** BEGIN **

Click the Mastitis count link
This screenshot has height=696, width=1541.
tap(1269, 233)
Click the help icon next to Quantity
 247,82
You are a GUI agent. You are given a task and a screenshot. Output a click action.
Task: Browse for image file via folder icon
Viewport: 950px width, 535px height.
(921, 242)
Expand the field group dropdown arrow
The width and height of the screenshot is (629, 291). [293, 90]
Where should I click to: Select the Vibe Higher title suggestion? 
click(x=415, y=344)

** END **

- The problem -
Please format all the rows above as a numbered list, one line per item, with blank lines left out.

- Finished exercise -
1. Click the Mastitis count link
2. This screenshot has height=696, width=1541.
3. tap(1269, 233)
4. Click the help icon next to Quantity
5.  247,82
6. You are a GUI agent. You are given a task and a screenshot. Output a click action.
7. Task: Browse for image file via folder icon
8. Viewport: 950px width, 535px height.
9. (921, 242)
10. Expand the field group dropdown arrow
11. The width and height of the screenshot is (629, 291). [293, 90]
12. Where should I click to: Select the Vibe Higher title suggestion? 
13. click(x=415, y=344)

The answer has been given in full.